Mesmo assim o trabalho dos dois é muito semelhante, principalmente em relação a formação do profissional, que deve ser aprofundada em tecnologia e legislação básica brasileira como o Código Civil, Código Penal, Consolidação das Leis do Trabalho e, principalmente, normas processuais e procedimentais que regulamentam a produção da prova pericial no Brasil, para que a evidência não seja inutilizada pelo manuseio inadequado. Um exemplo disso é a exigência para que os discos rígidos sejam duplicados para que os peritos trabalhem em cima de uma cópia da prova e não com o equipamento original, já que há a possibilidade de adulteração dos dados mediante a manipulação das informações contidas.
Carreira
A profissão por vezes exige sacrifícios. O perito do Instituto de Criminalística do Paraná, Maurício Nakao Yorinori, destaca que nos últimos quatro anos pôde tirar apenas 10 dias de férias. Mesmo assim ele se declara apaixonado pelo que faz. "Eu amo o que faço, embora eu ache que haja distorções na carreira que deveriam ser corrigidas", frisa. Ele explica que um perito do Instituto de Criminalística do Paraná só pode atingir a plenitude de sua carreira depois de 60 anos. Formado em Ciências da Computação em 2007, ele revela que no início achou que trabalharia mais no laboratório de informática, mas relata que já teve de acompanhar vários casos em campo. Entre as vantagens da profissão, ele ressalta a inexistência da rotina. "Não existem dois casos iguais", argumenta.

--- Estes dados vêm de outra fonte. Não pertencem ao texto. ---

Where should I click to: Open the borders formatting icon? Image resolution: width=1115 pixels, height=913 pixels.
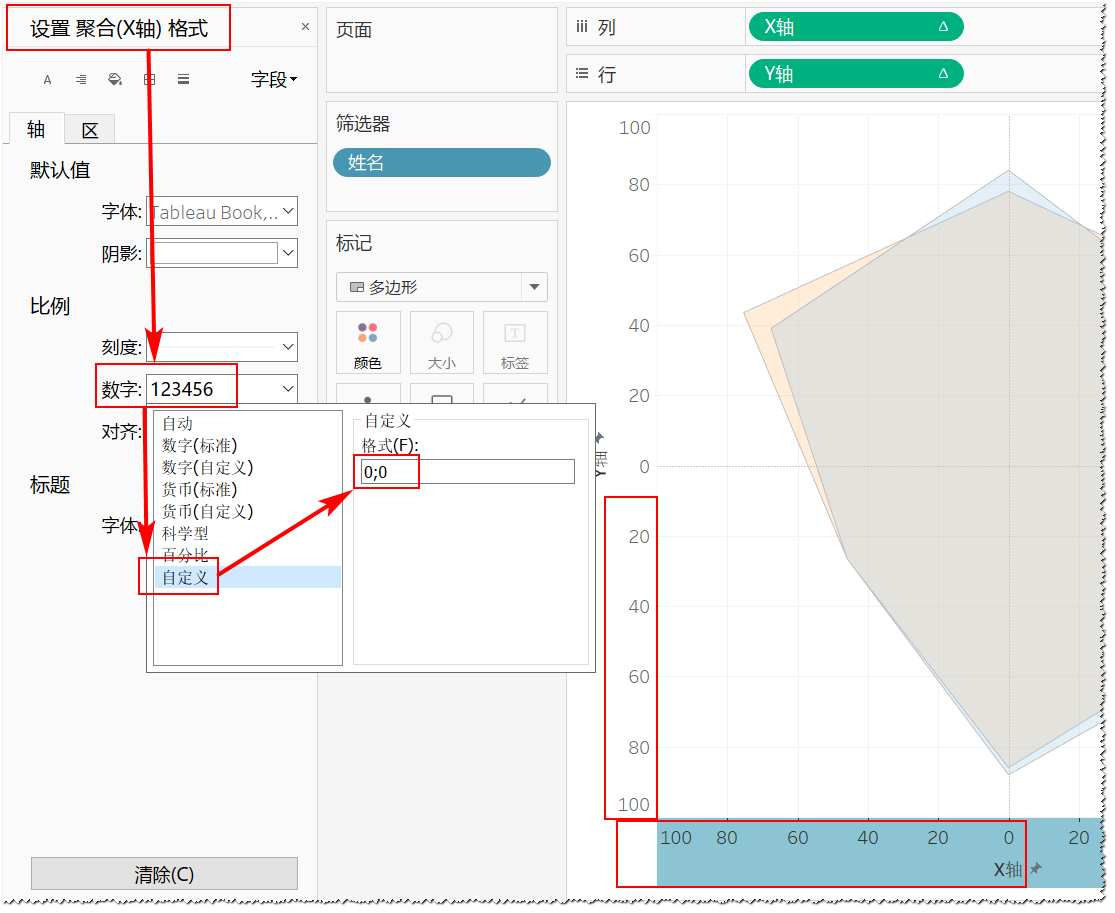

Os ganhos salariais de um perito são variáveis e a Polícia Federal é a que melhor remunera quem está nessa profissão. O salário divulgado no edital de último concurso é de R$ 14.037,11 para quem está iniciando a carreira. Tamanho rendimento é justificado pelos casos que são resolvidos graças à atuação do perito. Há dois anos a PF atuou em um caso em que a perícia digital foi fundamental para a elucidação do caso. Na época, um funcionário que trabalhava dentro de uma companhia telefônica foi preso em flagrante em Londrina por desviar o fluxo de clientes para uma página clonada de um banco. O pedido de investigação foi feito pela própria companhia telefônica que desconfiava do funcionário e, mediante as provas obtidas pelos peritos, ele já foi condenado em segunda instância. "Além dele, vários casos de pornografia infantil foram constatados", enfatiza o perito da Polícia Federal, Antônio José dos Santos Brandão.
Ele afirma que o trabalho é gratificante, mas ressalta que está cada vez mais difícil analisar os dados diante do aumento da capacidade dos equipamentos, que passaram a armazenar de 1 a 1,5 terabyte de informação e, em alguns casos, os dados são armazenados em servidores externos, conhecidos como nuvem. "Os criminosos se atualizam tecnologicamente constantemente e nós precisamos acompanhar essa evolução", conclui.